- [TASK]
Give back an exact copy of the lines from the start of the material through the line bearing "[Youtube] (15, 2409)". Include both ends and nothing else.

- [DATA RECORDS]
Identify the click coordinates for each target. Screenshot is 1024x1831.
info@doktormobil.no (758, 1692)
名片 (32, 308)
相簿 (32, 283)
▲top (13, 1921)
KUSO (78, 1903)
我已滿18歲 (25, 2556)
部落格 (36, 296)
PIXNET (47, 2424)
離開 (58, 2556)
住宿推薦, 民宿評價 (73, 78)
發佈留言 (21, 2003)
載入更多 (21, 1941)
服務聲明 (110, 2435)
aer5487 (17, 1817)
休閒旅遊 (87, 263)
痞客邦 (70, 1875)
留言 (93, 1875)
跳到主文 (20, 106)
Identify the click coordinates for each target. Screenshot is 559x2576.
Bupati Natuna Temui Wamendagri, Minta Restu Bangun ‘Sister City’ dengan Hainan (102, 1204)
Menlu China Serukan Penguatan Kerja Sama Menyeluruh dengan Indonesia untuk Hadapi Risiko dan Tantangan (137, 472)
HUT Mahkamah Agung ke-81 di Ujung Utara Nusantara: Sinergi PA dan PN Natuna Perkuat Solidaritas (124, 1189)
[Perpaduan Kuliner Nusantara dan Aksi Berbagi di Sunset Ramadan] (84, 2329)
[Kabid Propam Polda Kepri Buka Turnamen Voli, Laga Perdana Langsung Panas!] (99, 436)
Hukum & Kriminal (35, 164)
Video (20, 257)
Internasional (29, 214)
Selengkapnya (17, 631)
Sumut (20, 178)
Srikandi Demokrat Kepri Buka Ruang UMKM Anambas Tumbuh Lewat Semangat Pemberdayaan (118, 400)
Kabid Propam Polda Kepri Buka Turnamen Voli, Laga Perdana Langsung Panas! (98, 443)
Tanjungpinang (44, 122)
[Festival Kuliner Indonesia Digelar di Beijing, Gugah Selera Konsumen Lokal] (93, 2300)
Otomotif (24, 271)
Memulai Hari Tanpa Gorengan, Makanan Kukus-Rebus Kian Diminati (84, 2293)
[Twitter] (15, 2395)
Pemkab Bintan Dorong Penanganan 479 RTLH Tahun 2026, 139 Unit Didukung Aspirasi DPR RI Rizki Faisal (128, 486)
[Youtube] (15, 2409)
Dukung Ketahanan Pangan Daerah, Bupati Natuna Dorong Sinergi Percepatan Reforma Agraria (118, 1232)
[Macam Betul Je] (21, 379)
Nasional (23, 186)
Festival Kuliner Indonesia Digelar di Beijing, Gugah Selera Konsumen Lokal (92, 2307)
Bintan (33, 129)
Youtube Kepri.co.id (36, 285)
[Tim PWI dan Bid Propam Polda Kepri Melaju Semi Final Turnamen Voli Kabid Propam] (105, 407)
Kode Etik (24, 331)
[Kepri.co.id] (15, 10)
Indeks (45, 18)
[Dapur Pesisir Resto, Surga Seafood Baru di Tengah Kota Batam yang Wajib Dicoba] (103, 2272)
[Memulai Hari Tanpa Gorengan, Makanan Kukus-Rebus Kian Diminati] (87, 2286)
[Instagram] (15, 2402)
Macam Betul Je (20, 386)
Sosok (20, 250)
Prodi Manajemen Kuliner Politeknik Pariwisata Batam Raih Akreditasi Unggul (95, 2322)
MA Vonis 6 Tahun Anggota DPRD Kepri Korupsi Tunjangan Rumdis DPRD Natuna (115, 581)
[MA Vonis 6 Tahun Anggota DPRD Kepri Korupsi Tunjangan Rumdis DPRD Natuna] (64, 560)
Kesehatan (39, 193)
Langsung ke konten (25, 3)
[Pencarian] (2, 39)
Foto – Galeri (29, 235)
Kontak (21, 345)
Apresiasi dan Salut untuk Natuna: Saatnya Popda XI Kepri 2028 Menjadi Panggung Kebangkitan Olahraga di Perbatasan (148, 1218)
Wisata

- [ANSWER FOR THIS EXERCISE]
Identify the click coordinates for each target. Screenshot is 1024x1831.
info@doktormobil.no (758, 1692)
名片 (32, 308)
相簿 (32, 283)
▲top (13, 1921)
KUSO (78, 1903)
我已滿18歲 (25, 2556)
部落格 (36, 296)
PIXNET (47, 2424)
離開 (58, 2556)
住宿推薦, 民宿評價 (73, 78)
發佈留言 (21, 2003)
載入更多 (21, 1941)
服務聲明 (110, 2435)
aer5487 (17, 1817)
休閒旅遊 (87, 263)
痞客邦 (70, 1875)
留言 (93, 1875)
跳到主文 (20, 106)
Identify the click coordinates for each target. Screenshot is 559x2576.
Bupati Natuna Temui Wamendagri, Minta Restu Bangun ‘Sister City’ dengan Hainan (102, 1204)
Menlu China Serukan Penguatan Kerja Sama Menyeluruh dengan Indonesia untuk Hadapi Risiko dan Tantangan (137, 472)
HUT Mahkamah Agung ke-81 di Ujung Utara Nusantara: Sinergi PA dan PN Natuna Perkuat Solidaritas (124, 1189)
[Perpaduan Kuliner Nusantara dan Aksi Berbagi di Sunset Ramadan] (84, 2329)
[Kabid Propam Polda Kepri Buka Turnamen Voli, Laga Perdana Langsung Panas!] (99, 436)
Hukum & Kriminal (35, 164)
Video (20, 257)
Internasional (29, 214)
Selengkapnya (17, 631)
Sumut (20, 178)
Srikandi Demokrat Kepri Buka Ruang UMKM Anambas Tumbuh Lewat Semangat Pemberdayaan (118, 400)
Kabid Propam Polda Kepri Buka Turnamen Voli, Laga Perdana Langsung Panas! (98, 443)
Tanjungpinang (44, 122)
[Festival Kuliner Indonesia Digelar di Beijing, Gugah Selera Konsumen Lokal] (93, 2300)
Otomotif (24, 271)
Memulai Hari Tanpa Gorengan, Makanan Kukus-Rebus Kian Diminati (84, 2293)
[Twitter] (15, 2395)
Pemkab Bintan Dorong Penanganan 479 RTLH Tahun 2026, 139 Unit Didukung Aspirasi DPR RI Rizki Faisal (128, 486)
[Youtube] (15, 2409)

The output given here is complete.